Load candidate skills from candidate.skills in the expectations JSON (fallback to INI [candidate_skills] for backward compat).
Create the working directory and initialize state.json.
Report to user: "Country: {country}. Sector: {sector}. Found N target roles, M locations. DEB Cloud: {connected/degraded}. Working directory: {path}. Proceeding."

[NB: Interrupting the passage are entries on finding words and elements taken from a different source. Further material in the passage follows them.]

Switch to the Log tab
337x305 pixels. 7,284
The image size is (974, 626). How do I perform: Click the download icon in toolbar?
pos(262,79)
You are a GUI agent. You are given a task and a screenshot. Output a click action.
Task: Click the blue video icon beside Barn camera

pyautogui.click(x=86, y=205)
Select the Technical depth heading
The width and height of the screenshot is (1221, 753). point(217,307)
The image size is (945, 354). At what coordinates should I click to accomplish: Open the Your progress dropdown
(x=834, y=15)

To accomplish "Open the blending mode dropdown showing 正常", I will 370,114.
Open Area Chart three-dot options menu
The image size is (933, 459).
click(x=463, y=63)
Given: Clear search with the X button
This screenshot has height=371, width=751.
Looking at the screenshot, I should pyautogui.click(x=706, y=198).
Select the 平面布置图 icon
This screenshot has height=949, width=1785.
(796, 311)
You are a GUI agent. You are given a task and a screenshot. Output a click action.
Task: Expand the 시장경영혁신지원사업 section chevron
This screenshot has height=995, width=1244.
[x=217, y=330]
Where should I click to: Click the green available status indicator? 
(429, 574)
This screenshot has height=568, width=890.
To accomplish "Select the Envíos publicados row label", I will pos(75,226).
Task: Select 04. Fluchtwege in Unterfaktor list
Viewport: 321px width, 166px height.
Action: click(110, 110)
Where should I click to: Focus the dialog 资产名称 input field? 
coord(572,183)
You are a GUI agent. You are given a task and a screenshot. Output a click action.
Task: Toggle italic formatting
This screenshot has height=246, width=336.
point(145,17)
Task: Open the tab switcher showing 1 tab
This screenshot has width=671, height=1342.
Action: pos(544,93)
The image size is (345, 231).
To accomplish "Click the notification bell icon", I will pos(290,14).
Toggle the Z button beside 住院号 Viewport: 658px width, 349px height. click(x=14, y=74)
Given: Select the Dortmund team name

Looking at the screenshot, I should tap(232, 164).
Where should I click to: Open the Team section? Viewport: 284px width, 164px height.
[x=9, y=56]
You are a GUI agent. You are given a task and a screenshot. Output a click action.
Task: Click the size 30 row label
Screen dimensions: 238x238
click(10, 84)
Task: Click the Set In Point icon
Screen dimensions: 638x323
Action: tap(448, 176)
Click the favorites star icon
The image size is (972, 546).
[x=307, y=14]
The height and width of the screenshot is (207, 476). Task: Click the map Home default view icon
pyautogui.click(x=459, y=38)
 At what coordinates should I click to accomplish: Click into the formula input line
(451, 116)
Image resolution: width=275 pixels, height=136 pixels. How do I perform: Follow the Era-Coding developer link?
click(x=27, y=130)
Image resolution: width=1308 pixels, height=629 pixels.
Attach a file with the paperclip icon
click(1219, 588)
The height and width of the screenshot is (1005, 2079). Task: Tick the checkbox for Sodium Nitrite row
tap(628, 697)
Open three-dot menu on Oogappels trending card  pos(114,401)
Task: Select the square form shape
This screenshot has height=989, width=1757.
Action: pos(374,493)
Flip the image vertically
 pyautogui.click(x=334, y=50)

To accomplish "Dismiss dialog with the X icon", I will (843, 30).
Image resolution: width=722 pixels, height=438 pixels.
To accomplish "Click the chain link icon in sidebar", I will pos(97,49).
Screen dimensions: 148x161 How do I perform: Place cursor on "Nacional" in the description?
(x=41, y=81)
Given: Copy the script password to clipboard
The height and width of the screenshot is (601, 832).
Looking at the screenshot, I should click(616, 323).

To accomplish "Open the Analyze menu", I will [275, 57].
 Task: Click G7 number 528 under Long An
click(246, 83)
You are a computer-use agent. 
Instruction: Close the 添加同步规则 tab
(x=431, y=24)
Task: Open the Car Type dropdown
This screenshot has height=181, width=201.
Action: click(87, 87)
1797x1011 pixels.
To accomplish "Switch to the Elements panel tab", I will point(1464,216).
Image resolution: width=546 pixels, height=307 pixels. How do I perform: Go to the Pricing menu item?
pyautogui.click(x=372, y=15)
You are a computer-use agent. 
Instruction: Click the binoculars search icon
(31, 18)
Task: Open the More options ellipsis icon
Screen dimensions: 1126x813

Step 2: Build Search Matrix and Estimate Credits

For each target role, get the search_keywords array (use first keyword as primary).
Translate keywords if needed — search keywords MUST be in the language of the target country. If the user provided English keywords for a non-English country (e.g. "Data Engineer" for FR), translate them (e.g. "Ingénieur Data"). Include both the translated and original as separate keywords for broader coverage. Common FR translations: internship=Stage, engineer=Ingénieur, developer=Développeur, senior=Senior (same), manager=Responsable.
Combine all roles with all cities from both P1 and P2 groups.
Select platforms — read [platforms] from the country INI first, then fall back to shared INI:
- default: priority-ordered platform list (used for paid plans).
- free: reduced platform list (used for free plan).
- If plan=free (from ping response): use the free list and only the first keyword per role (free_max_keywords=1). The user can request more platforms, but warn them about credit impact and show the estimate before proceeding.
- All other plans: use the default list. The user can request additional platforms; show the estimate so they can decide.
- GB (academia): use [platforms_academia] from country INI instead.
Only include platforms that are also enabled (=1) in the country INI [platforms] section.
Build the search matrix as a list of {query, platforms, location, country, min_salary} entries.
Read max_pages_per_platform from [general] in the shared INI (default 2). This value is passed as max_pages to both estimate_credits and launch_scrape_jobs. Users can increase this for broader results, but warn about the credit impact.

Step 3: Scrape Job Listings (Pipeline)

Requires DEB Cloud key. If degraded mode, skip this step and instruct the user to provide raw job data.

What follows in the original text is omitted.